In March 2006, Tom Lubbock reviewed the Dada and Bauhaus exhibition at Tate Modern for 'The Independent'. Here is an extract from his piece:
... unfulfilled dreams don't go away, and the dreams of art are especially persistent, because art is always bringing up its past, even when it doesn't know what to do with it. Political systems that are founded on a revolution tend to commemorate the event, once a year, with speeches, gymnastic displays, a military parade. It can be an awkward occasion. It may only remind people of how far things have strayed from the original ideals being honoured.
It's not so different with art. In some ways, it's more awkward. Art is continually looking back upon its forebears, and trying to celebrate them. But those forebears, quite recent ones, too, can turn out to have ideas and ideals remote from our own. The things they wanted from art, or hoped that art would do, we don't believe in now. Still, we can't quite put them behind us.
Take two modern-art movements that emerged from the wreckage of the First World War: Dada and the Bauhaus. They make a complementary pair. Dada was a sporadic series of anarchic performances, declarations, exhibitions, staged across Europe and the USA. The Bauhaus was an innovative school of art and design founded in Weimar Germany. One was devoted to an art that would break everything up, the other to an art that would make the world anew. Destructive: constructive. In both cases, their desires leave us rubbing our eyes.
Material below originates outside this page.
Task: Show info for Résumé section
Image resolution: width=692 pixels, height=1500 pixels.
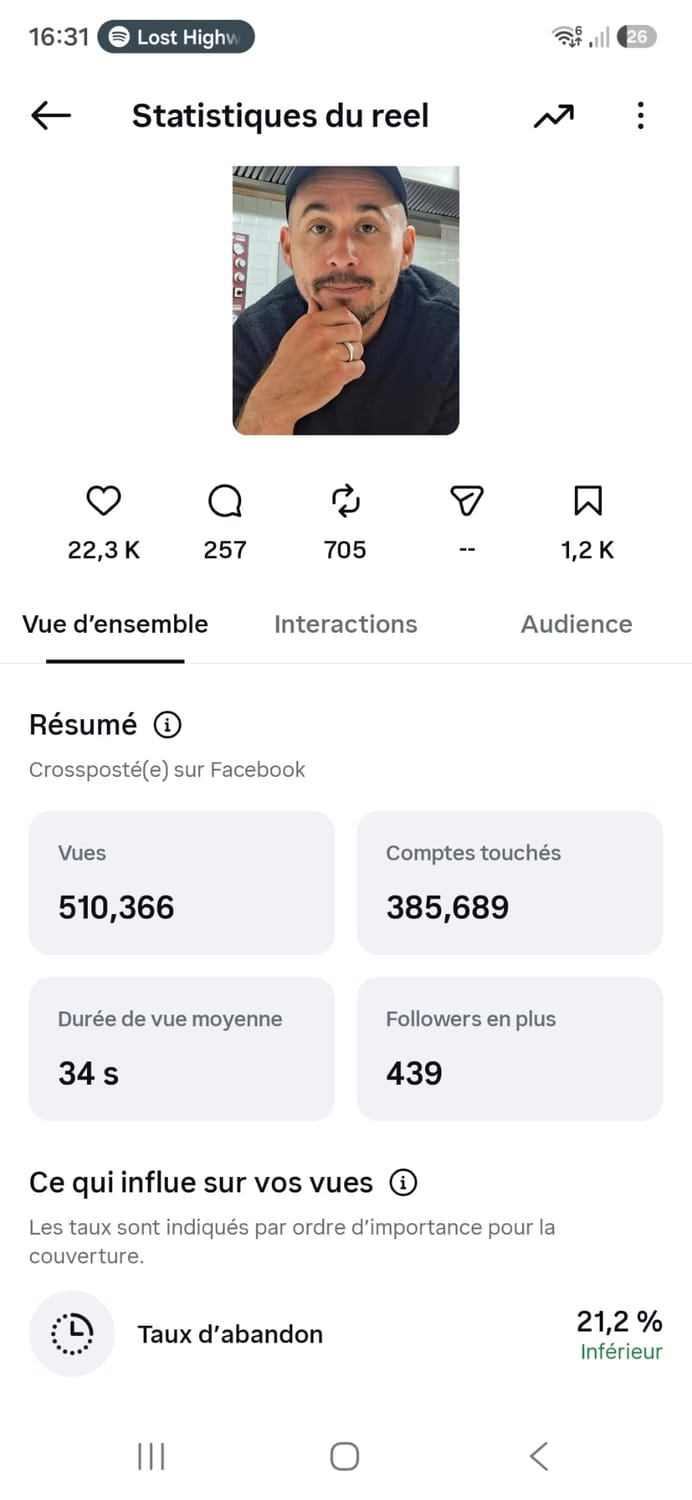Action: (168, 724)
If anything, the Bauhaus looks the more lost cause. If you're an artist today, you can just about pretend you're a Dadaist. The art world will offer you a playground for disruptive acts, and pat you on the back for being transgressive, and beyond that, Dada was never very clear what was supposed to happen anyway. But in the Bauhaus game plan, the big world has to collaborate. The visual arts are to be integrated with industrial manufacture. The creative values of the school will spread throughout society. Every home will have them. The project has definable goals. You can't play at Bauhaus.